Organisations should focus on developing stronger digital skills and capacity in their risk function in order to make more informed decisions about risk in a technology-driven world, according to the eighth edition of PwC’s Risk In Review study.
The 2019 study has found that while many organisations have already embraced new technology as part of their internal audit, risk and compliance functions they are yet to fully realise the potential benefits of using the insights to inform decisions over investment in digital transformation.
PwC’s study focuses on identifying what categories help top-performing ‘digitally fit’ risk functions stand out both in terms of their ability to strategically advise stakeholders on risk and assurance, as well as the risk function’s own ability to adapt and embed new processes required by digital transformation.
The six habits of risk functions that fuel smarter risk-taking are:
- Go all-in on the organisation’s digital plan
- Upskill and inject new talent to move at the speed of the organisation
- Find the right fit for emerging technologies
- Enable the organisation to act on risks in real time
- Actively engage decision makers of key digital initiatives
- Collaborate and align to provide a consolidated view of risks
PwC surveyed more than 2,000 CEOs, senior executives, board members, and professionals in risk management, compliance and internal audit, and interviewed dozens of executives and board members to explore what differentiates risk functions when it comes to digital transformation.
Shirley Machaba, PwC Africa Goverance, Risk and Internal Audit Leader says: “Risk professionals are at a critical point in time. Organisations are rapidly rolling out new digital initiatives in an arena defined by more data, more automation, sophisticated cyberattacks, and constantly evolving customer expectations.
“While many technology risks are not new, the stakes are now much higher as digital rollouts heighten risks beyond the technology itself. Emerging technologies are not only impacting the pace of change and the risk landscape, but also the role that internal audit plays in the organisation.”

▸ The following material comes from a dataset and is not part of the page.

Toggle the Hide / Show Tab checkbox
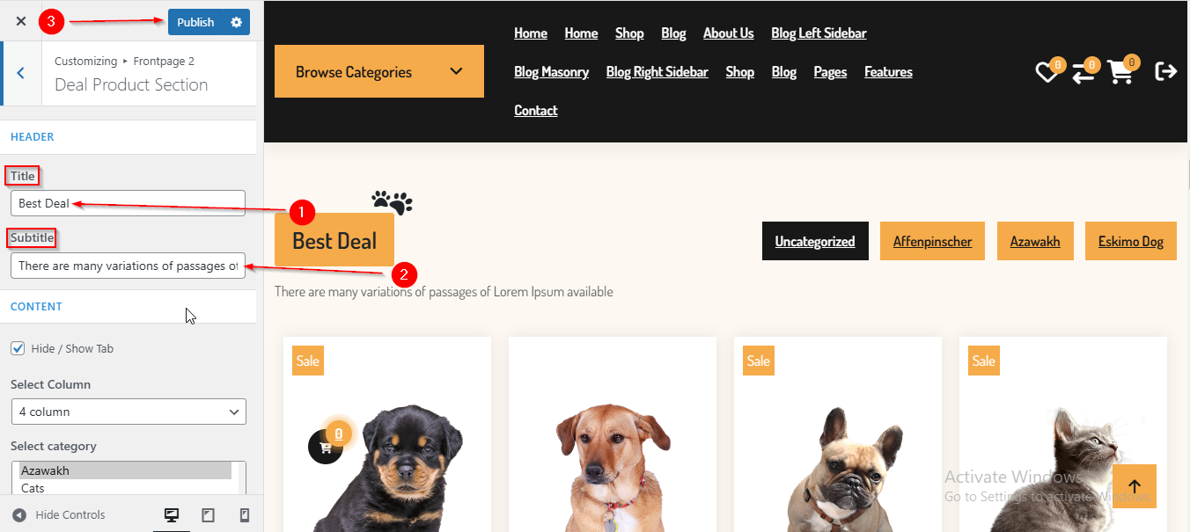The width and height of the screenshot is (1190, 532). [18, 348]
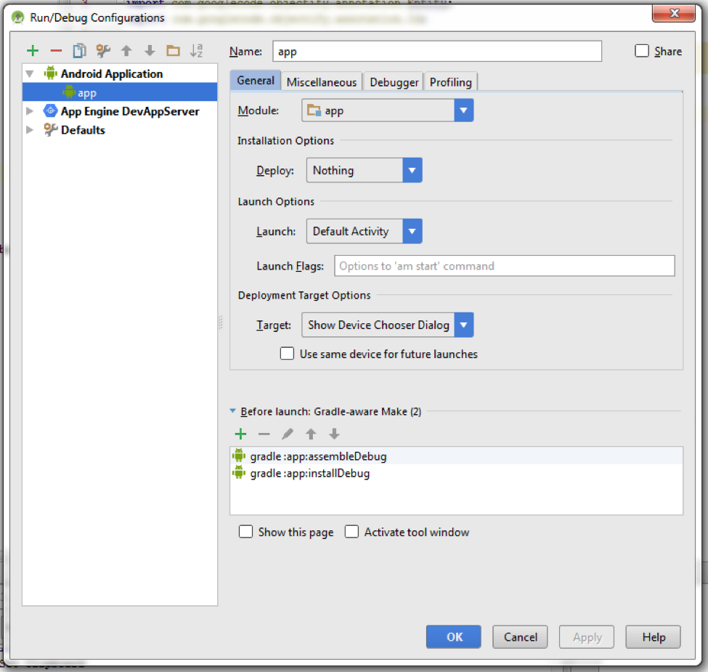Toggle the 'Show this page' checkbox
This screenshot has height=672, width=708.
pyautogui.click(x=246, y=532)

Being more precise and predictive in important in an information-poor world. Only 22% of chief executives who responded to PwC’s 22nd annual CEO Survey called the risk exposure data they receive comprehensive enough for long-term decision-making – the same figure as ten years ago. This should indicate that risk functions are not harnessing the power of abundant data available.

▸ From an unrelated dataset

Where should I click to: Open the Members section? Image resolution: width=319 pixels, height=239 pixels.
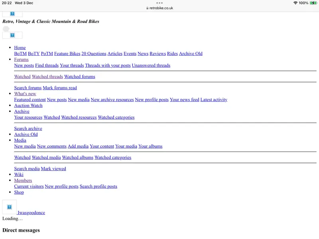pos(23,180)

Machaba goes on to add: “Our study shows that when risk functions are digitally fit, the benefits an organisation receives multiply in the forms of faster progress and greater-than anticipated payoffs on digital technology investments, and smarter risk taking.”
The study identifies the key components of an organisation’s ‘digital fitness’ as:
- Having in place the skills and competencies to strategically advise stakeholders on risk and provide assurance over the organisation’s digital initiatives
- Changing the risk function’s own processes, tools, and services so they’re more data driven and digitally enabled to anticipate risk events and respond to them at the pace and scale the organisation’s digital transformation requires
Machaba says: “Organisations with more-digitally-fit risk functions are seeing greater benefits from their digital initiatives, including more-effective management of transformation risk and more payoff than expected against planned outcomes, such as improved customer experience and increased revenue growth.
“Risk professionals need to consider investing more in time and resources to become digitally fit – they will ultimately reap the rewards of such investments.”